Cela reste toujours aussi risqué de manifester sur Taksim. Les manifestants du mouvement qui s’y étaient à nouveau donné rendez vous l’ont à nouveau constaté, de même que les journalistes des médias de l’opposition qui ont été la cible des policiers rapporte Bianet. 13 d’entre d’eux ont été soit frappés, soit atteints par des balles en caoutchouc samedi dernier. Yunus Dalgıç, journaliste à Milliyet a même été blessé après avoir été poussé sous un camion à eau.
Mais quoiqu’en disent les gaz lacrymogènes, le jugement du tribunal d’Istanbul qui a déclaré le projet de la municipalité AKP pour Taksim illégal a du soulager tout le monde. En tout cas à part ses concepteurs et quelques promoteurs que cela ne fera pas plonger dans la misère, cette décision du tribunal n’a sans doute pas fait beaucoup de malheureux. Rares doivent être les habitants d’Istanbul même tayyipci que le projet de reconstruction d’une caserne ottomane abritant un centre commercial et des résidences süper luks de plus ou d’un opéra privé remplaçant le centre Atatürk, devaient faire vraiment rêver. Quant à celui ressorti des vieux cartons, de construire une grande mosquée sur la place Taksim, l’y avoir laissé depuis qu’il a été élu maire d’Istanbul, c'est-à-dire depuis 20 ans, n’a jamais fait perdre une élection à Recep Tayyip Erdogan.
D’ailleurs, même si la plupart des habitants de la cité géante n’ont pas du souvent y flâner (ce n’est pas le jardin du Luxembourg ), tous ont des bonnes raisons de se réjouir de la réouverture du parc Gezi , sauvé de la destruction par ceux qui l’ont défendu ou « rendu au peuple » après que les vandales en aient été chassés, comme l’annonçait le chef du gouvernement à la foule de ses militants rassemblée lors de son meeting de Kazliçesme (ils n’étaient sûrement pas tous des militants, mais qualifier ses sympathisants rassemblés pour un meeting de « majorité silencieuse » , c’était tout aussi osé). Une chose paraît maintenant sûre, c’est que le parc Gezi appartient vraiment au peuple, c'est-à-dire aux habitants d’Istanbul.
Et il n’a jamais été aussi beau. Il resplendit de roses. Les jardiniers de la municipalité n’ont pas fait les choses à moitié pour sa réouverture digne d’une inauguration officielle, à quelques jours du début du Ramadan.
Une solution alla turca (ou alla Erdogan plutôt ) qui permet de céder sans avoir l’impression de perdre la face, qui en chagrinera peut-être certains et a du enclencher des milliers de plaisanteries, mais qui présente au moins l’avantage de mettre tout le monde d’accord sur la sauvegarde du parc. Un tel consensus se fait rare ses derniers temps alors que Ramadan commence et qu’en ce mois de canicule les premiers jours vont être pénibles aux jeuneurs.
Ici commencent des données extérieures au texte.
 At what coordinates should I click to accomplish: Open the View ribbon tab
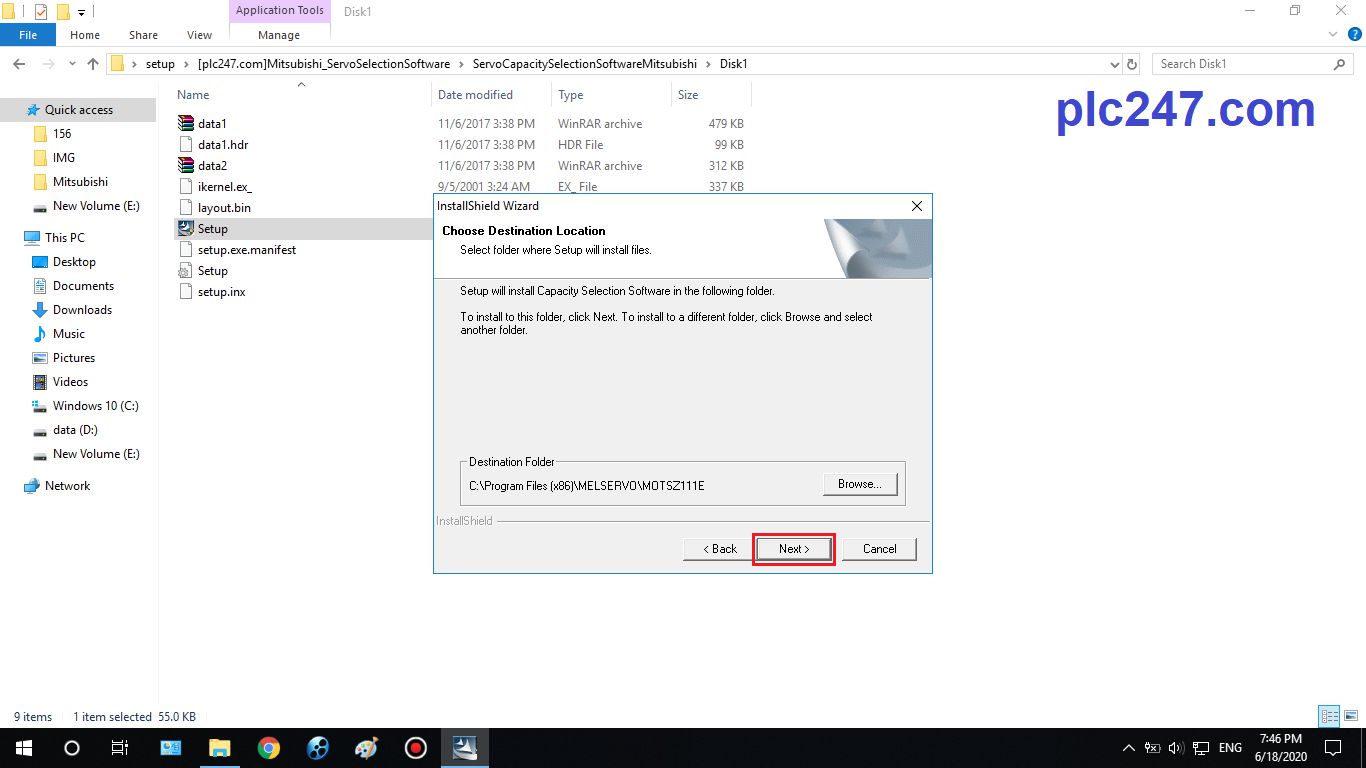pyautogui.click(x=199, y=35)
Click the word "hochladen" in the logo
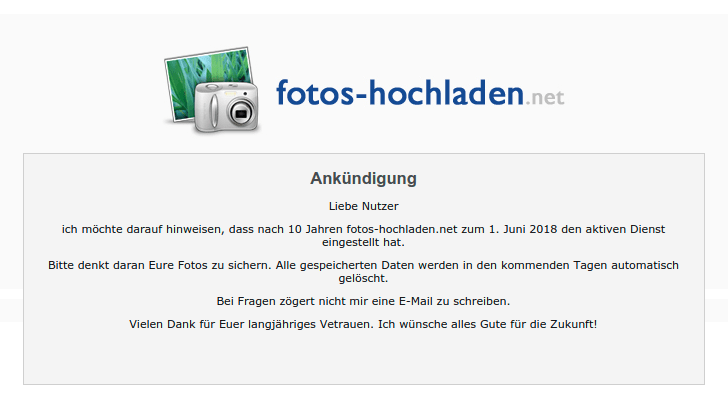The image size is (728, 408). tap(446, 93)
Une canicule qui pourrait bien devenir pire l'été à Istanbul quand les grands travaux du troisième aéroport (qui devrait causer la destruction d’un million d’arbres) et du troisième pont sur le Bosphore auront endommagé la forêt de Belgrade, le poumon vert de la ville. Le rêve qu’ont certains d’un Dubai ottoman pourrait bien finir par se rapprocher de la réalité.
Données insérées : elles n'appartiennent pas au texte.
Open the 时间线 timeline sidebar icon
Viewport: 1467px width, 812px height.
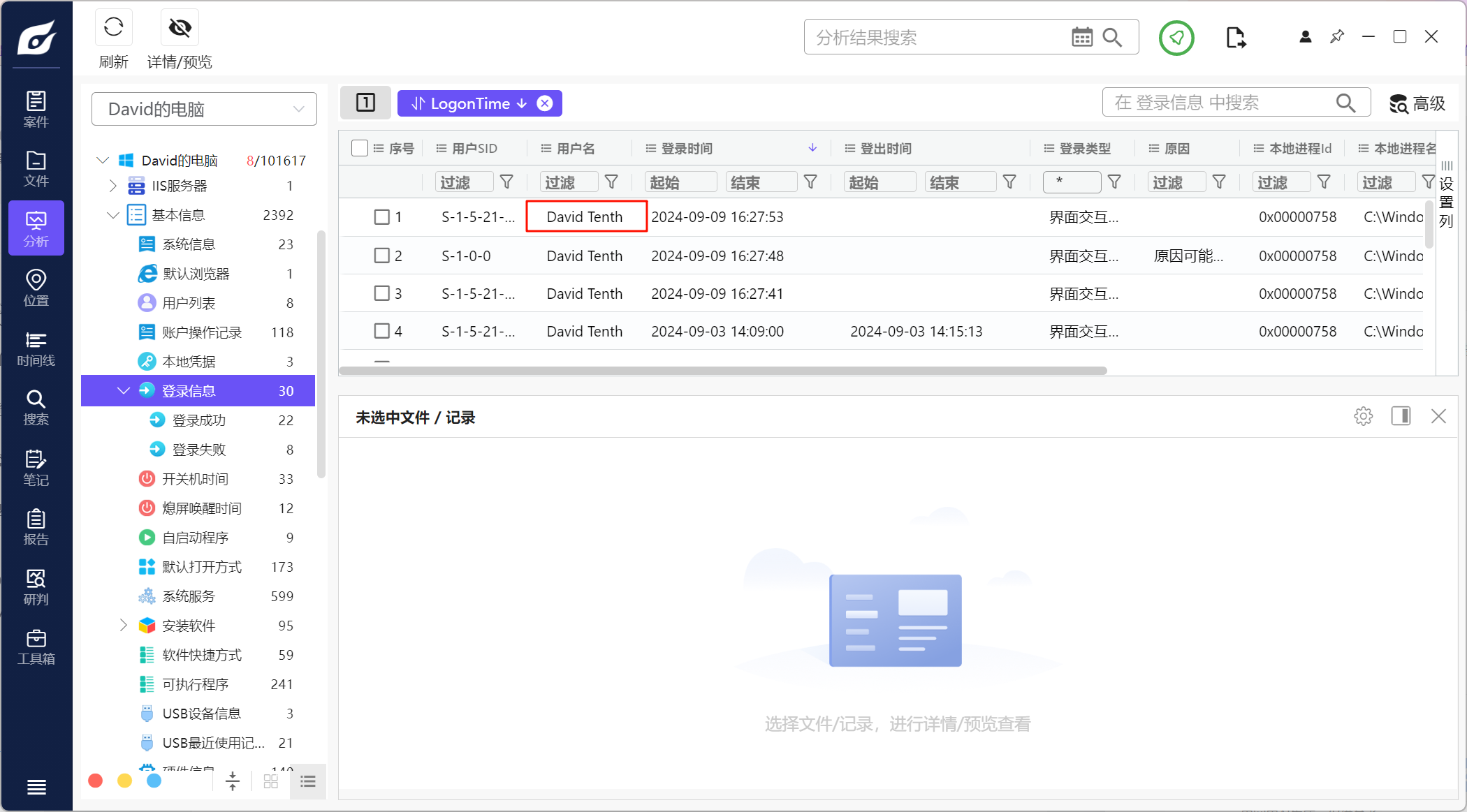click(36, 348)
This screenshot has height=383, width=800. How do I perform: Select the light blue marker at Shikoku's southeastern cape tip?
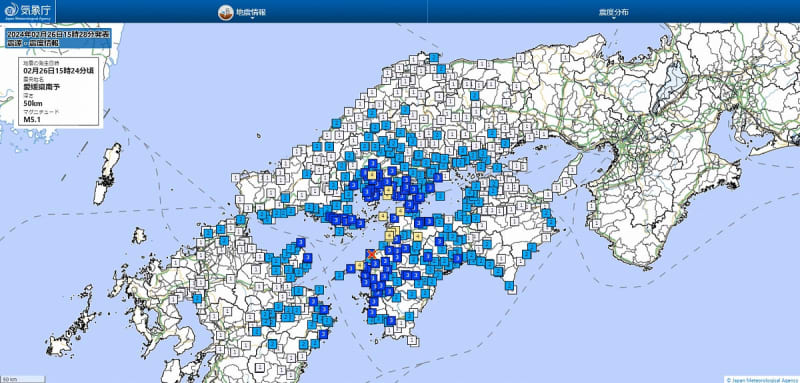[x=509, y=286]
Heureusement les citadins pourront toujours s’échapper quelques jours dans les parcs naturels nationaux du pays. Grâce au mouvement Gezi, un projet de loi qui les menaçaient n’a pas été voté. De là à ce que les vieilles habitudes changent ...
En attendant les autres parcs d’Istanbul et des autres grandes métropoles sont devenus des places de forums où la parole et les idées se libèrent, ils n’ont jamais été aussi fréquentés.
La place Taksim non plus d’ailleurs. Pourtant dieu sait si c’est une place traversée ! Mais la municipalité de Beyoglu, à qui le mouvement Gezi a donné des idées a décidé cette année de convier pour la première fois les jeûneurs à y partager les repas de rupture de jeûne.
C’était un peu vite oublié que le mouvement Gezi n’est pas antireligieux : ses musulmans anticapitalistes ont eux aussi des offerts des repas d’Iftar dans l’Istiklad Caddesi. La guerre froide continue. Au moins, la minute attendue pour rompre le jeûne est la même pour tous ! Et les plus affamés pourront toujours se faire offrir successivement un repas gezi et un repas municipalité AKP , ou le contraire selon d'où ils arrivent.
... profitant de la fraîcheur des Toma !
Excellent Ramadan à tous, jeûneurs et non jeûneurs. Si tout le monde ne jeûne pas tout le monde fêtera Bayram en Turquie, quand Ramadan prendra fin.